Au terme de cette double analyse, nous pouvons bien dire que, dans l'estime de soi comme sentiment de la dignité de notre personnalité, nous éprouvons le sentiment de la supériorité de notre destination comme sentiment du sublime et que, dans le sentiment du sublime, nous éprouvons aussi le sentiment de la supériorité de notre destination suprasensible comme estime de soi. Nous avons donc dégagé une double implication : le sentiment du sublime implique l'estime de soi et l'estime de soi implique le sentiment du sublime. Nous interprétons cette double implication comme le signe d'une identité entre les deux sentiments: derrière les deux formulations possibles se révèle le même sentiment de notre destination suprasensible ou supérieure. Or, c'est ce même sentiment que la Critique de la raison pratique désignait, sous le nom de sentiment de notre personnalité, comme le sentiment moral, celui qui sert de mobile à la moralité. On comprend dès lors pourquoi la lettre à Reichardt peut ramener la moralité subjective au goût.

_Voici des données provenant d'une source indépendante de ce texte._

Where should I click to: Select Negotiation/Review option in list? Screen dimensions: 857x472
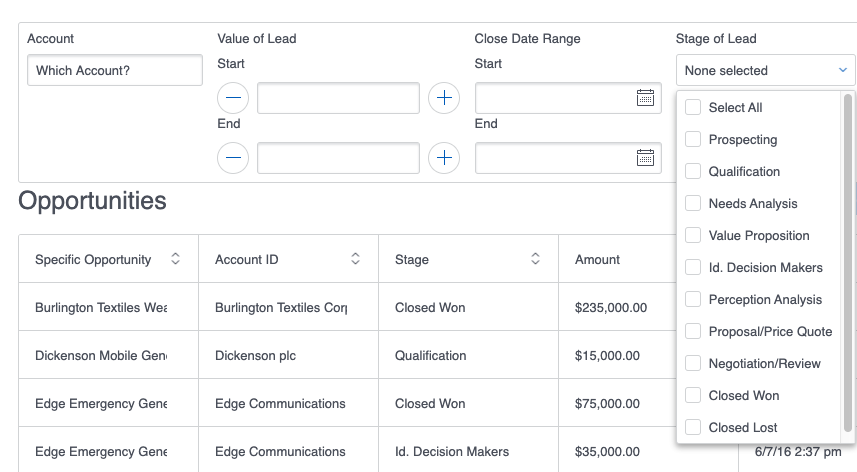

Si, en effet, on ramène la part subjective de la moralité au seul

sentiment moral, comme sentiment de la sublimité de notre destination, et qu'on fait de ce sentiment une affaire de goût, il ne reste plus qu'à réduire la moralité subjective à ce sentiment. La Critique de la faculté de juger semble donc enrichir la conception kantienne du sentiment moral en lui ajoutant une détermination supplémentaire : sentiment de respect pour la loi morale supérieure, mais aussi estime de la supériorité de notre destination, et enfin sentiment de la sublimité de cette même destination.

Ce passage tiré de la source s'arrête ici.